## Perintah Tugas 1
Tuliskan kembali tanpa perubahan bagian berita kerja sama MUI dan OKI yang dibuka dengan kata-kata yang memuat "Dalam sambutannya, Prof" dan ditutup dengan "seminar dan konferensi.".
## Perintah Tugas 2
Ubah paragraf berita kerja sama MUI dan OKI yang diawali "Dalam sambutannya, Prof Amany Lubis" menjadi daftar butir yang lebih ringkas, dengan tetap memuat fakta-fakta utamanya.
## Perintah Tugas 3
Buatlah sambungan berita kerja sama MUI dan OKI, dimulai sesudah kalimat terakhir yang tersaji.

## Sumber
UMMATTV JAKARTA--Majelis Ulama Indonesia (MUI) dan Komite Fikih Islam Organisasi Kerjasama Islam (OKI) sepakat menjalin kerjasama. Kesepakatan ini tertuang dalam nota kesepahaman (MoU) yang ditandatangani kedua belah pihak pada Ahad (13/6) lalu.
Penandatangan dilakukan Ketua MUI Bidang Perempuan, Remaja, dan Keluarga Prof Amany Lubis dan Wasekjen MUI Habib Ali Hasan Bahar. Sementara dari pihak Komite oleh Sekjen Komite Fikih Islam (Majma’ al Fiqh al Islami) Organisasi Kerjasama Islam (OKI) Prof Dato Dr Koutoub Moustapha Sano.
Dalam sambutannya, Prof Amany Lubis yang juga Rektor UIN Syarif Hidayatullah Jakarta itu mengutarakan apresiasi tinggi dan suka cita atas terjalinnya hubungan antara kedua lembaga. Tujuan pertemuan ini adalah untuk penandatangan MoU dengan Komite sehingga terselenggara bersama dan dilaksanakan bersama. Baik berupa program jangka pendek ataupun jangka panjang seperti seminar dan konferensi.
“Penandatanganan MoU ini, agar mempermudah urusan dan juga membantu untuk meningkatkan riset dan kompentensi kader-kader ulama Indonesia,” kata dia.
Dia mengatakan, di samping itu pula kerjasama akan membuka wawasan problematika di dunia Islam, khususnya Indonesia, termasuk mengetahui kompetensi ulama dan ulama perempuan di seluruh dunia.
“Melalui kerjasama dengan Komite yang berpusat di Jeddah Insya Allah kita ingin cita-cita tersebut terwujud, demi kebaikan umat di Indonesia dan seluruh Indonesia,” tutur dia.
Prof Amany juga menyinggung pentingnya kerjasama yang melibatkan aktivis dan ulama perempuan. Dia menyebut di Indonesia banyak aktivis dan ulama serta kader-kader perempuan di 34 provinsi. “Tentu kita juga ingin menindaklanjuti dengan Komisi Perempuan dan Anak serta Lanjut Usia di Komite Fikih Islam Internasional ini.
Sementara itu, Sekjen Komite Fikih Islam (Majma’ al Fiqh al Islami) Organisasi Kerjasama Islam (OKI) Prof Dato Dr Koutoub Moustapha Sano, mengaku senang dengan pertemuan bersejarah ini. Dia sangat senang dengan inisifatif dan respons cepat atas kerjasama yang menunjukkan antusiasme MUI bekerjasama dengan Komite.

## Baris Data

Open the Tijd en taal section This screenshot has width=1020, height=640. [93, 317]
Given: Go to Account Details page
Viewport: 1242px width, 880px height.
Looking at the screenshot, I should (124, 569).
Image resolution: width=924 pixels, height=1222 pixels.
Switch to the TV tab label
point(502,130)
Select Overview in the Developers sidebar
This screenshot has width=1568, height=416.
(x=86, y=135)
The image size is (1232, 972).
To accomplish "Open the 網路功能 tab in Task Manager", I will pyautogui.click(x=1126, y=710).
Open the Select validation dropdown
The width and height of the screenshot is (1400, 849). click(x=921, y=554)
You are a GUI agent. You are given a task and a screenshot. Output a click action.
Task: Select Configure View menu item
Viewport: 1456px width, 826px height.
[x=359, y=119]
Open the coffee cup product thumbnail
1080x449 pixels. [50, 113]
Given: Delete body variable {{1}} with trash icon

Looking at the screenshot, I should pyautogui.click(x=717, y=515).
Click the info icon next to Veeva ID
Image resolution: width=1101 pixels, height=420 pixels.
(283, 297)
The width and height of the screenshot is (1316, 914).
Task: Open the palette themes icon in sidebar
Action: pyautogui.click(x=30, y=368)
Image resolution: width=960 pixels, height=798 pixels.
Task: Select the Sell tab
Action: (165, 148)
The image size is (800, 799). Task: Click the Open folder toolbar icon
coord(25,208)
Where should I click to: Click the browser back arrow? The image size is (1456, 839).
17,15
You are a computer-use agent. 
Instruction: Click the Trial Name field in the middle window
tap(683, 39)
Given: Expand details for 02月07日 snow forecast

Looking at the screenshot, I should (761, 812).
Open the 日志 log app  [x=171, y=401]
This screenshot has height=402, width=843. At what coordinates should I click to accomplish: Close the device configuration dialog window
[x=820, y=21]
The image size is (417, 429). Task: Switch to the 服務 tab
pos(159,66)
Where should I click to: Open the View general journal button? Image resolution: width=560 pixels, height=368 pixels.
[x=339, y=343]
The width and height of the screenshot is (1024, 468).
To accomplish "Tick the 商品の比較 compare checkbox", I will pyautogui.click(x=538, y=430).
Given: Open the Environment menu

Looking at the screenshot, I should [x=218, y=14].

## Jawaban Tugas 1
Dalam sambutannya, Prof Amany Lubis yang juga Rektor UIN Syarif Hidayatullah Jakarta itu mengutarakan apresiasi tinggi dan suka cita atas terjalinnya hubungan antara kedua lembaga. Tujuan pertemuan ini adalah untuk penandatangan MoU dengan Komite sehingga terselenggara bersama dan dilaksanakan bersama. Baik berupa program jangka pendek ataupun jangka panjang seperti seminar dan konferensi.

## Jawaban Tugas 2
- Prof Amany Lubis, yang juga Rektor UIN Syarif Hidayatullah Jakarta, menyampaikan apresiasi tinggi dan sukacita atas terjalinnya hubungan antara kedua lembaga.
- Pertemuan ini bertujuan menandatangani MoU dengan Komite agar kegiatan diselenggarakan dan dilaksanakan bersama.
- Kegiatan tersebut mencakup program jangka pendek maupun jangka panjang, seperti seminar dan konferensi.

## Jawaban Tugas 3
Baik Komite ataupun MUI, menurut dia, pada dasarnya juga referensi umat yang di Indonesia. Komite merupakan representasi dari 57 negara Islam. Dia menyebut kesepakatan ini merupakan terobosan kerjasama dengan waktu rekor, sangat cepat.
Hal ini dinilai sebagai penegasan tentang keinginan tulus, sebagaimana pertemuan dengan Ketua Umum MUI beberapa waktu lalu. Dia menyatakan lembaga ini mempunyai hak sama, untuk korelasi kuat dengan Komite, yang melandasi kerjasama pada masa mendatang dengan komisi-komisi terkait seperti Komisi Fatwa dan lainnya yang menjelaskan hukum syariat ke umat Islam di semua tempat.
Dia menjelaskan, Komite mempunyai fungsi sebagai referensi fikih Islam internasional pertama untuk umat Islam yang dirujuk negara-negara anggota, komunitas Muslim internasional, untuk mengklariafisi problematika umat dimanapun dan kapanpun mereka berada.
Posisi referensi ini yang pertama dan internasional karena Komite terdiri dari ulama-ulama senior umat. “Karena itu kita bergembira atas penandatangan ini, sebagai penegasan dan penguatan kerjasama yang akan dimulai sejak sekarang antara MUI dan Komite,” tutur dia.
Dia berharap permulaan ini akan memberkahi even seminar pertama yang akan digelar 25 Juni di Jakarta, seperti komunikasi ktia dengan Kemenag, Kemenkeu, dan Ikatan Ahli Ekonomi Islam (IAEI).
“Dan kita berharap pihhak penyelenggara ini adalah MUI, kita sudah sampaikan. Dan kita akan mendukung penuh acara tersebut, karena kita tahu bahwa di MUI terdapat banyak ulama dan pemikiran brilian, dan kaidah kebangsaan yang kuat,” kata dia.
Terkait teknis, menurut Koutoub, dengan penyelenggaran bersama seminar tersebut, biasanya Komite jika menggelar acara di suatau negara, ada pihak lokal yang bertanggungjawab. Dalam konteks kegiatan di atas, dari pihaknya ada Kementerian Urusan Agama sedangkan dari Indonesia bisa dari MUI dan IAEI yang dimpimpin Menteri Kuangan Sri Mulyani.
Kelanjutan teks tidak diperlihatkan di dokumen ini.